Supplied information =>
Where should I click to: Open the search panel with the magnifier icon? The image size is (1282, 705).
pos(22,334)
==
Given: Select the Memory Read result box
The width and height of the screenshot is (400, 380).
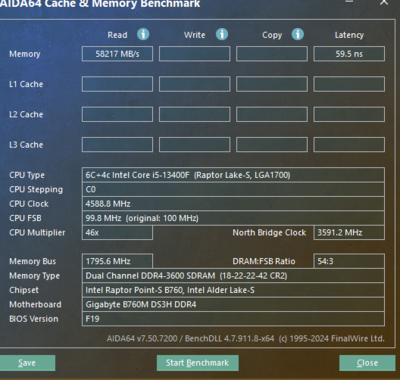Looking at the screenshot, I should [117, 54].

Goal => Copy the listing above from the line with "Given: Select the Memory Read result box" to the line with "Looking at the", including both of those lines, and omit any pictures.

Solution to this task =>
Given: Select the Memory Read result box
The width and height of the screenshot is (400, 380).
Looking at the screenshot, I should [117, 54].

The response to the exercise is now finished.